Could you write out, word for word, only the lines from the one containing "Open the 配送方法一覧" through the last line of the data below?

- PROVIDED DATA -
^^^^^^^^

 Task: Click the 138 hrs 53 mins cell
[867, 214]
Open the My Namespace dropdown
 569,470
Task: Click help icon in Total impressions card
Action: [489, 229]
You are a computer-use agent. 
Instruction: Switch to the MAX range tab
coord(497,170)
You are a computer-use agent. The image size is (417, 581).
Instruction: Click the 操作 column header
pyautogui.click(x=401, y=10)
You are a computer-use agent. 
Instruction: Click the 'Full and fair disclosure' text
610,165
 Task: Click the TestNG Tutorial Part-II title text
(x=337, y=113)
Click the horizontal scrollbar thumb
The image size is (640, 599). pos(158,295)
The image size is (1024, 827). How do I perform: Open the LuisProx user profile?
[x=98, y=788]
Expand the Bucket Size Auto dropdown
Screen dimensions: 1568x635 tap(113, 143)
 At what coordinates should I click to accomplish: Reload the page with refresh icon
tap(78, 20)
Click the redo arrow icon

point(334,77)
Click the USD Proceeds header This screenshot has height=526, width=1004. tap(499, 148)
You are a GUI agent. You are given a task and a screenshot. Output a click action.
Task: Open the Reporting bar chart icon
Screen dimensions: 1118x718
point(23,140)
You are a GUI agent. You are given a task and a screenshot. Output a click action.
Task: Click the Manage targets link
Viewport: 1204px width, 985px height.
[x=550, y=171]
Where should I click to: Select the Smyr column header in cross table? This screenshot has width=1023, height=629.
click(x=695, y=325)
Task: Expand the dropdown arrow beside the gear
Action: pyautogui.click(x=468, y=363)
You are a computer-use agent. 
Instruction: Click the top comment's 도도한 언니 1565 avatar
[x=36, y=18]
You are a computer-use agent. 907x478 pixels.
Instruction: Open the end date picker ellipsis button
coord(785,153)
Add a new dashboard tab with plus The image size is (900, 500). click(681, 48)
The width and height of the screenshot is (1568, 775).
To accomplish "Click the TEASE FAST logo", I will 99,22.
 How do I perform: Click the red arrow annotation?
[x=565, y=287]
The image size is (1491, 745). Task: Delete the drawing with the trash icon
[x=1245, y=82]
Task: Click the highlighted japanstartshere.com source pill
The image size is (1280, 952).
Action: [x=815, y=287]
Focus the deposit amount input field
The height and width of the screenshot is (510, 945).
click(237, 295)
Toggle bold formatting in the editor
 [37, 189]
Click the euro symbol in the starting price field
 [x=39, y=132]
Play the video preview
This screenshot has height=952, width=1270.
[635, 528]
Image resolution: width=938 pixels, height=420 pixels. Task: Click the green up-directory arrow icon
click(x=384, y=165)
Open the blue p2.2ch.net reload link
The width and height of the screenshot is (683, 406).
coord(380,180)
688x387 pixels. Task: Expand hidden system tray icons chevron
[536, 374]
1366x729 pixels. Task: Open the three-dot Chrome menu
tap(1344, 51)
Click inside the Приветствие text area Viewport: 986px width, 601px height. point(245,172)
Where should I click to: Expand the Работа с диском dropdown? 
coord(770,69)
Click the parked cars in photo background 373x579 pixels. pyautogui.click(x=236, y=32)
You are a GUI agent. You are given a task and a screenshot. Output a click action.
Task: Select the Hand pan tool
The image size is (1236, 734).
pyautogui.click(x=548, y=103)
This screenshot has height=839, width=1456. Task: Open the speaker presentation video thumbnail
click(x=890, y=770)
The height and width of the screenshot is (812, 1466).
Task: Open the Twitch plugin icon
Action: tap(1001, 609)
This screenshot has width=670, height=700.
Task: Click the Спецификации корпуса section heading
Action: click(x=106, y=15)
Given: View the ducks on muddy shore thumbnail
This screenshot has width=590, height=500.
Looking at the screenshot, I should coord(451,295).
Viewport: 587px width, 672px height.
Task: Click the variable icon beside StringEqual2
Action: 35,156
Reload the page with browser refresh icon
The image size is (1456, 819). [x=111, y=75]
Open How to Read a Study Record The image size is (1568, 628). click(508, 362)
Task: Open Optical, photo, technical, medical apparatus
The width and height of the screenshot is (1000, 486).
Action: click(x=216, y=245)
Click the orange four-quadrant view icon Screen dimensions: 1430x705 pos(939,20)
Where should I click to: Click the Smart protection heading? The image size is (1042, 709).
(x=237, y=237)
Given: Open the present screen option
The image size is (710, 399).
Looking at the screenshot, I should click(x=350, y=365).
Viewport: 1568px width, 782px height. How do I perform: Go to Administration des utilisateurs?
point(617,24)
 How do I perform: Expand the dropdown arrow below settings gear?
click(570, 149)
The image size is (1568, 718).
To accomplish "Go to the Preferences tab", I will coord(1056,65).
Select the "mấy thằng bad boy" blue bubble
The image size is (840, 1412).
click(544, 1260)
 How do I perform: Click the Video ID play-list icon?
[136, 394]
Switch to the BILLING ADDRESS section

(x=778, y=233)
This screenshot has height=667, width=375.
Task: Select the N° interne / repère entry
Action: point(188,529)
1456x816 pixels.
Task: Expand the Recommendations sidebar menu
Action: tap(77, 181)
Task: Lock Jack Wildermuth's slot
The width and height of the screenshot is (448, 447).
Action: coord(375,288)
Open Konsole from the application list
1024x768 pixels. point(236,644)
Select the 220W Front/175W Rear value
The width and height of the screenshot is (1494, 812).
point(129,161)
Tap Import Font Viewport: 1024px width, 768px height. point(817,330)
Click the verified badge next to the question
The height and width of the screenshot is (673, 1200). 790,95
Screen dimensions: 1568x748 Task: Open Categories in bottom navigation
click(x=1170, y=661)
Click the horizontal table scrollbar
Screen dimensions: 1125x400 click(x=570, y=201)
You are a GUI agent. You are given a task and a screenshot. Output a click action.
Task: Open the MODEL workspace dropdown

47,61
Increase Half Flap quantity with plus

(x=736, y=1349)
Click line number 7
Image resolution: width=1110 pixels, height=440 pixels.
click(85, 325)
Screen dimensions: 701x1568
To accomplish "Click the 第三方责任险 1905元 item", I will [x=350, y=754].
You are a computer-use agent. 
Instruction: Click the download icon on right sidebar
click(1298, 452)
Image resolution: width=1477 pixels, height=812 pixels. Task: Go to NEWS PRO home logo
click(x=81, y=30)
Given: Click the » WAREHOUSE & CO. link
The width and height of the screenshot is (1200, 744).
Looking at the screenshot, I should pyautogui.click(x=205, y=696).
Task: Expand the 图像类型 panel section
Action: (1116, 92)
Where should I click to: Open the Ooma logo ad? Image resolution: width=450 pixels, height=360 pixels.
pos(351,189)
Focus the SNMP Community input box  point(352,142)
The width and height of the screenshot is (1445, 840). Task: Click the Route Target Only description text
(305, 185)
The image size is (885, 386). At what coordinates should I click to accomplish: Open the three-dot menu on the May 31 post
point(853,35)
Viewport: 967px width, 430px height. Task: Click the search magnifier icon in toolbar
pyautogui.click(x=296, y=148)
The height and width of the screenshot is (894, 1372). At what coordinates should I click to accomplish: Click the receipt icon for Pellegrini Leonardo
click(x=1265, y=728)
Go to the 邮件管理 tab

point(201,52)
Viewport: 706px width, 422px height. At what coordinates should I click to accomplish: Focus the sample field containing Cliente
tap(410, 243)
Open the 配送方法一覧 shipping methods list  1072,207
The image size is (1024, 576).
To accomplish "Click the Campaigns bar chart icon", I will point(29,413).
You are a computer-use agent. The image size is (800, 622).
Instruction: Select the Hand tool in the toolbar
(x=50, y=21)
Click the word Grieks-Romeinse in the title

^^^^^^^^

- RESPONSE AREA -
Open the 配送方法一覧 shipping methods list  1072,207
The image size is (1024, 576).
To accomplish "Click the Campaigns bar chart icon", I will point(29,413).
You are a computer-use agent. The image size is (800, 622).
Instruction: Select the Hand tool in the toolbar
(x=50, y=21)
Click the word Grieks-Romeinse in the title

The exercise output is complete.